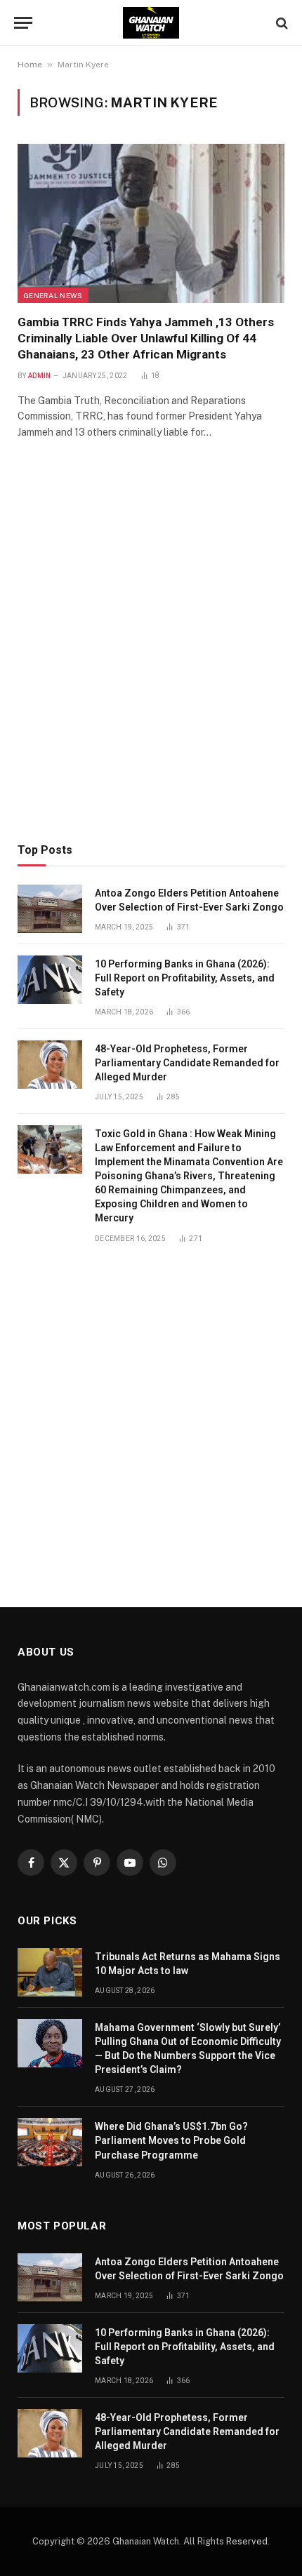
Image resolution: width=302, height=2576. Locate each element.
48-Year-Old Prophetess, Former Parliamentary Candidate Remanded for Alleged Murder (187, 1062)
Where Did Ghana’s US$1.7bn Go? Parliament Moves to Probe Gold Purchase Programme (171, 2140)
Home (30, 64)
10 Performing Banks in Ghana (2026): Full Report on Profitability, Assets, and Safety (185, 978)
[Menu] (23, 23)
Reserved (247, 2541)
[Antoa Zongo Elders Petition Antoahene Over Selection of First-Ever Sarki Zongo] (50, 909)
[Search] (280, 23)
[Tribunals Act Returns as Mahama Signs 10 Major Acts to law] (50, 1972)
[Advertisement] (151, 661)
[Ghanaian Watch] (150, 23)
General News (53, 295)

##########

■ Exercise details: The reply must consist of the records, repeated exactly, minus any images.

■ Solution for this problem:
Image resolution: width=302, height=2576. Locate each element.
48-Year-Old Prophetess, Former Parliamentary Candidate Remanded for Alleged Murder (187, 1062)
Where Did Ghana’s US$1.7bn Go? Parliament Moves to Probe Gold Purchase Programme (171, 2140)
Home (30, 64)
10 Performing Banks in Ghana (2026): Full Report on Profitability, Assets, and Safety (185, 978)
[Menu] (23, 23)
Reserved (247, 2541)
[Antoa Zongo Elders Petition Antoahene Over Selection of First-Ever Sarki Zongo] (50, 909)
[Search] (280, 23)
[Tribunals Act Returns as Mahama Signs 10 Major Acts to law] (50, 1972)
[Advertisement] (151, 661)
[Ghanaian Watch] (150, 23)
General News (53, 295)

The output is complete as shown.